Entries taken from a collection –
===
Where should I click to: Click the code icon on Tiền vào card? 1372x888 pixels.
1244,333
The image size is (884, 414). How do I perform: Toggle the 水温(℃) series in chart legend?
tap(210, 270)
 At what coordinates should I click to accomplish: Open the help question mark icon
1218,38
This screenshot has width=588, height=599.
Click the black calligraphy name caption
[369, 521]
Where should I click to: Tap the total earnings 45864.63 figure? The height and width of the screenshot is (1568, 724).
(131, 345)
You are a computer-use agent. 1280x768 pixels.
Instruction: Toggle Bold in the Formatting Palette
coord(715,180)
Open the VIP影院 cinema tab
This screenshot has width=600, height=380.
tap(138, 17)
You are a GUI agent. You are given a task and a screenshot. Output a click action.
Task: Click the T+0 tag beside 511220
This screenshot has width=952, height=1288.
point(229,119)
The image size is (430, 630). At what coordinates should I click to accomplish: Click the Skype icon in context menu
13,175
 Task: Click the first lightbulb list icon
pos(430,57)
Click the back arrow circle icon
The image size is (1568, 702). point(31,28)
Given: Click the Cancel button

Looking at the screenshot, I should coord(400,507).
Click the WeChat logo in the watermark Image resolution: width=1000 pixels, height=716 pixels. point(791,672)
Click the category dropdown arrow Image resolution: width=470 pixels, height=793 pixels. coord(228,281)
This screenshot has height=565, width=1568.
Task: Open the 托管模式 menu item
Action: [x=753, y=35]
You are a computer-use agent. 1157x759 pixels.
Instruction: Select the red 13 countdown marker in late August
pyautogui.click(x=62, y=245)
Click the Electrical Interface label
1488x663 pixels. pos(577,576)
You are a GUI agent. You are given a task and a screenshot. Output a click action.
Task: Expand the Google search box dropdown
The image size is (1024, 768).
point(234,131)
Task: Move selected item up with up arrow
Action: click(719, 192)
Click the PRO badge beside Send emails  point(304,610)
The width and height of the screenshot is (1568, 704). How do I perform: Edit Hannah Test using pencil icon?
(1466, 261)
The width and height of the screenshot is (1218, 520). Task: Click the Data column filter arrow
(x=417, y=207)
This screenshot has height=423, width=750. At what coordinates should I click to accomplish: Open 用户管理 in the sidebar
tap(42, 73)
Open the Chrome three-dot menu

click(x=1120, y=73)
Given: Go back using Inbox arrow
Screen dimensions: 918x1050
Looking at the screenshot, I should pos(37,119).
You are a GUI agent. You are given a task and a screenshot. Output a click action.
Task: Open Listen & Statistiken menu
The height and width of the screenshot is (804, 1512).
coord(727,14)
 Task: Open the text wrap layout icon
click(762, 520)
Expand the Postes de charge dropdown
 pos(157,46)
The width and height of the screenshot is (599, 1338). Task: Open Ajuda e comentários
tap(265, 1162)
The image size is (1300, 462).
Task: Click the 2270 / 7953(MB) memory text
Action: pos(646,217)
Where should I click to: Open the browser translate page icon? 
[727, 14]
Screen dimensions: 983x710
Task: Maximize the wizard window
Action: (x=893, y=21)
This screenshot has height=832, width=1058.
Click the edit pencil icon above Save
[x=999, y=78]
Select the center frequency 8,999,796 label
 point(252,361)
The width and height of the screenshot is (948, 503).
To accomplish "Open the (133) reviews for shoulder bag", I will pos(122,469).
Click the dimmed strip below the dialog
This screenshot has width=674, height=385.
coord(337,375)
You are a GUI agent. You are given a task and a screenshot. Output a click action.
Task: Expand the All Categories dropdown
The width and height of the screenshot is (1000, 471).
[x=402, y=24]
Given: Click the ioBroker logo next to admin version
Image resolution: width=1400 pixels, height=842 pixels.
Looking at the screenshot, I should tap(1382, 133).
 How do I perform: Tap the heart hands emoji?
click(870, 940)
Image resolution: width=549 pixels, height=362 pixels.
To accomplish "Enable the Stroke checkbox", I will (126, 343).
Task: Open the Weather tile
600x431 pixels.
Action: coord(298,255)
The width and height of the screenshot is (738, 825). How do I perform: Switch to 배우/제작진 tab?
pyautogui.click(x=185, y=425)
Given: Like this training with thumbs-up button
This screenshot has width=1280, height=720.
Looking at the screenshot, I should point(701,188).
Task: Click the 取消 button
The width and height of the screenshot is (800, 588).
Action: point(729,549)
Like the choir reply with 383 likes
===
EXERCISE DESCRIPTION – Give all of the lines above again, exactly as they are.

ANSWER BOX –
Where should I click to: Click the code icon on Tiền vào card? 1372x888 pixels.
1244,333
The image size is (884, 414). How do I perform: Toggle the 水温(℃) series in chart legend?
tap(210, 270)
 At what coordinates should I click to accomplish: Open the help question mark icon
1218,38
This screenshot has width=588, height=599.
Click the black calligraphy name caption
[369, 521]
Where should I click to: Tap the total earnings 45864.63 figure? The height and width of the screenshot is (1568, 724).
(131, 345)
You are a computer-use agent. 1280x768 pixels.
Instruction: Toggle Bold in the Formatting Palette
coord(715,180)
Open the VIP影院 cinema tab
This screenshot has width=600, height=380.
tap(138, 17)
You are a GUI agent. You are given a task and a screenshot. Output a click action.
Task: Click the T+0 tag beside 511220
This screenshot has width=952, height=1288.
point(229,119)
The image size is (430, 630). At what coordinates should I click to accomplish: Click the Skype icon in context menu
13,175
 Task: Click the first lightbulb list icon
pos(430,57)
Click the back arrow circle icon
The image size is (1568, 702). point(31,28)
Given: Click the Cancel button

Looking at the screenshot, I should coord(400,507).
Click the WeChat logo in the watermark Image resolution: width=1000 pixels, height=716 pixels. point(791,672)
Click the category dropdown arrow Image resolution: width=470 pixels, height=793 pixels. coord(228,281)
This screenshot has height=565, width=1568.
Task: Open the 托管模式 menu item
Action: [x=753, y=35]
You are a computer-use agent. 1157x759 pixels.
Instruction: Select the red 13 countdown marker in late August
pyautogui.click(x=62, y=245)
Click the Electrical Interface label
1488x663 pixels. pos(577,576)
You are a GUI agent. You are given a task and a screenshot. Output a click action.
Task: Expand the Google search box dropdown
The image size is (1024, 768).
point(234,131)
Task: Move selected item up with up arrow
Action: click(719, 192)
Click the PRO badge beside Send emails  point(304,610)
The width and height of the screenshot is (1568, 704). How do I perform: Edit Hannah Test using pencil icon?
(1466, 261)
The width and height of the screenshot is (1218, 520). Task: Click the Data column filter arrow
(x=417, y=207)
This screenshot has height=423, width=750. At what coordinates should I click to accomplish: Open 用户管理 in the sidebar
tap(42, 73)
Open the Chrome three-dot menu

click(x=1120, y=73)
Given: Go back using Inbox arrow
Screen dimensions: 918x1050
Looking at the screenshot, I should pos(37,119).
You are a GUI agent. You are given a task and a screenshot. Output a click action.
Task: Open Listen & Statistiken menu
The height and width of the screenshot is (804, 1512).
coord(727,14)
 Task: Open the text wrap layout icon
click(762, 520)
Expand the Postes de charge dropdown
 pos(157,46)
The width and height of the screenshot is (599, 1338). Task: Open Ajuda e comentários
tap(265, 1162)
The image size is (1300, 462).
Task: Click the 2270 / 7953(MB) memory text
Action: pos(646,217)
Where should I click to: Open the browser translate page icon? 
[727, 14]
Screen dimensions: 983x710
Task: Maximize the wizard window
Action: (x=893, y=21)
This screenshot has height=832, width=1058.
Click the edit pencil icon above Save
[x=999, y=78]
Select the center frequency 8,999,796 label
 point(252,361)
The width and height of the screenshot is (948, 503).
To accomplish "Open the (133) reviews for shoulder bag", I will pos(122,469).
Click the dimmed strip below the dialog
This screenshot has width=674, height=385.
coord(337,375)
You are a GUI agent. You are given a task and a screenshot. Output a click action.
Task: Expand the All Categories dropdown
The width and height of the screenshot is (1000, 471).
[x=402, y=24]
Given: Click the ioBroker logo next to admin version
Image resolution: width=1400 pixels, height=842 pixels.
Looking at the screenshot, I should tap(1382, 133).
 How do I perform: Tap the heart hands emoji?
click(870, 940)
Image resolution: width=549 pixels, height=362 pixels.
To accomplish "Enable the Stroke checkbox", I will (126, 343).
Task: Open the Weather tile
600x431 pixels.
Action: coord(298,255)
The width and height of the screenshot is (738, 825). How do I perform: Switch to 배우/제작진 tab?
pyautogui.click(x=185, y=425)
Given: Like this training with thumbs-up button
This screenshot has width=1280, height=720.
Looking at the screenshot, I should point(701,188).
Task: Click the 取消 button
The width and height of the screenshot is (800, 588).
Action: point(729,549)
Like the choir reply with 383 likes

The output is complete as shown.